About 35 years ago, I exposed and developed my first roll of medium format black and white film and I made some enlargements after weeks of study and reading. I remember that day like it was yesterday. I worked for weeks on building my darkroom at my parent's house while my dad supervised my work. He did the electrical work, but I did the construction part under his supervision. I continue to share that same level of joy and enthusiasm to this day when I watch my images come to life in the darkroom.
There was no Internet when I started in photography, I read books. I remember the first time I looked at Ansel's photos in a book. I was transported to a new place in my mind and I knew that I wanted to be able to create beautiful and impactful photographs one day. I recall the first time I went to the St. Louis Art Museum and had a private viewing of about 20 prints from Ansel Adams, Irving Penn, Julia Margaret-Cameron, and Paul Strand. I went back soon after I viewed the prints of Edward Steichen, Alfred Stieglitz, Edward Weston, Minor White, and Wynn Bullock. I was emotionally shaken and left there in awe of these masters of photography. On one level I was in awe of the technical abilities of these masters, and at the same time, I was emotionally moved by their work. While I love other mediums such as painting, I continue to have this connection with traditional darkroom photography that never waivers.
I invested many hours reading everything I could get my hands on to learn the technical details of traditional black and white photography. My original versions of Ansel's Trilogy (The Camera, The Negative, and The Print) have traveled the world with me and I still continue to read these books to this day. I read the Daybooks of Edward Weston and I was taken to a fantasy world that seemed like outer space. I have read every issue and viewed every photograph published in Camera Work. Camera Work was a quarterly photographic journal published by Alfred Stieglitz from 1903 to 1917. It is known for its many high-quality photogravures by some of the most important photographers in the world and its editorial purpose to establish photography as fine art. I would trade the bulk of the camera equipment that I have collected over the years for the full set of original Camera Work.
In particular, I have always been moved by Pictorialism. Pictorialism is the name given to an international style and aesthetic movement that dominated photography during the later 19th and early 20th centuries. There is no standard definition of the term, but in general, it refers to a style in which the photographer "creates" an image rather than simply recording it. This was an important concept in the evolution of photography as a fine art and it will be forever relevant in my mind.
Of all the genres of photography, I eventually settled on nature and landscape photography because it was what was in my soul. I have the same level of passion, curiosity, and love for nature that I do for the art and craft of photography, so in a way, I was destined to tell nature's story through the lens of classic black and white darkroom photography.
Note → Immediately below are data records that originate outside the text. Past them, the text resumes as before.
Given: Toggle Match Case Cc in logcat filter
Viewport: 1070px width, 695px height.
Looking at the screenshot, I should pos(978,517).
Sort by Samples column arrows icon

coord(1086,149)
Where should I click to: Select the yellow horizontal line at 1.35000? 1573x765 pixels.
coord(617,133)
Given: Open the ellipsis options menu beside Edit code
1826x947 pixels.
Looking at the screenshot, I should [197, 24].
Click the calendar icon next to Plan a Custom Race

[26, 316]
The most profound principle of photography for me was the concept of Equivalence that Alfred Stieglitz wrote about in the 1920s. I would describe Equivalence as the core backbone of image-making and expressive creation. Minor White described Equivalence as a function, an experience, not a thing. Any photography, regardless of subject or source, might function as an Equivalent to someone, sometime, someplace. If the individual viewer realizes that for him what he sees in the photograph corresponds to something within himself - then this experience to some degree is Equivalence. My version of Equivalence is different than Minor White and Alfred Stieglitz for example, and that is exactly the way it is supposed to work. Minor White's and writings on Equivalence is something that I carry with me into every creative experience.
My expressive vision includes the linking of humanity with nature. I see relationships between people and trees for example, and a connection between human emotion and flowers. I see myself in nature and I think many other people are able to connect themselves and their emotions, life experiences and inner-self with nature through my photography.
When I look at the masterful prints of Ansel in particular, I fully appreciate that he was a true master printer. I think the vast majority of us today will never live up to his level in spite of having the luxury of living after him and having access to information and technology that didn't exist for him. He had to create the things that we now use and leverage today. The tonality and separation of his highlights and shadows are still to this day something that I chase. It is impossible to describe the beauty and impact of his prints. The only way to fully understand is to view his original work in person. Also, the ground-breaking and unique work of Julia Margaret Cameron and other Pictorialist's from the late 19th century continue to inspire me as I evolve and grow.
Why do I choose black and white darkroom photography in 2016? Mostly because it is how I see the world and I feel that I am best equipped to communicate my thoughts and emotions. I feel that my results are much more emotionally evocative with traditional black and white darkroom processes versus other mediums, chemical or digital.